Executive hereby covenants and agrees as follows:
4.01 CONFIDENTIALITY. Executive acknowledges that as a result of his
employment by Employer, he has, in the past, used and acquired and, in the
future, will use and acquire knowledge and information used by Employer in its
business and which is not generally available to the public or to persons in
the transportation industry, including, without limitation, its future
products, services, patents and trademarks; designs; plans; specifications;
models; computer software programs; test results; data; manuals; methods of
accounting; financial information; devices; systems; procedures; manuals;
internal reports; lists of shippers and carriers; methods used for and
preferred by its customers; and the pricing structure of its existing and
contemplated products and service, except such information known by Executive
prior to his employment by Employer ("Confidential Information"). As a
material inducement to Employer to enter into this Agreement, and to pay to
Executive the compensation set forth herein, Executive agrees that, during the
term of this Agreement and subject to the provisions of section 6.05 below,
Executive shall not, directly or indirectly, divulge or disclose to any
person, for any purpose, for a period of three (3) years after the termination
of this Agreement, any Confidential Information, except to those persons
authorized by Employer to receive Confidential Information and then only if use
by such person is for Employer's benefit.

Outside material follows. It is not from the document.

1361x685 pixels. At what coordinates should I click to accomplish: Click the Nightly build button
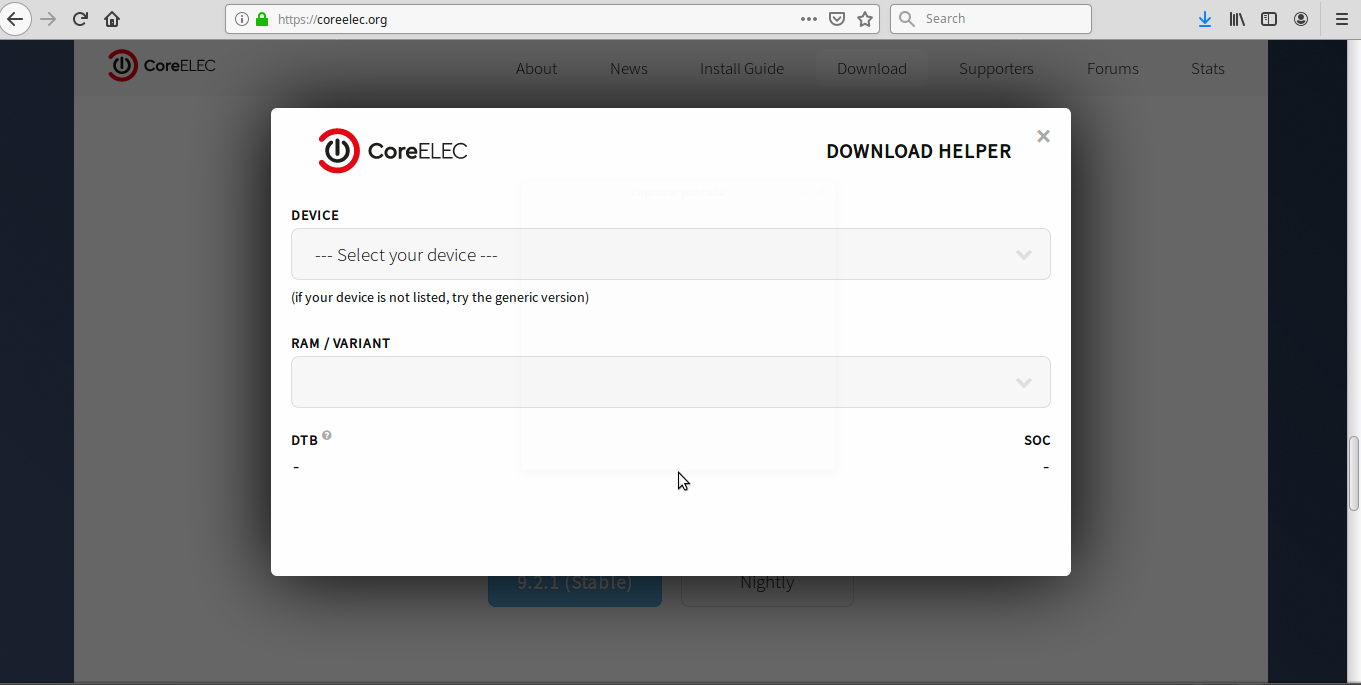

4.02 COVENANT AGAINST COMPETITION. During the term of this Agreement and
subject to the provisions of section 6.05 below, for a period of three years
after the termination of this Agreement, Executive shall not have any interest,
or be engaged by, directly or indirectly, any business or enterprise that is in
the business of providing motor freight transportation services or arranging
for the transportation of goods, including any business that acts as a licensed
property broker or shipper's agent, which is directly competitive with any
aspect of the business Employer now conducts or which Employer is conducting or
is in the process of developing at the time of any competitive actions by
Executive ("Prohibited Activity") except to the extent provided in section 2.
For purposes of this Section 4.02, Executive shall be deemed to have an
"interest in or be engaged by a business or enterprise" if Executive acts (a)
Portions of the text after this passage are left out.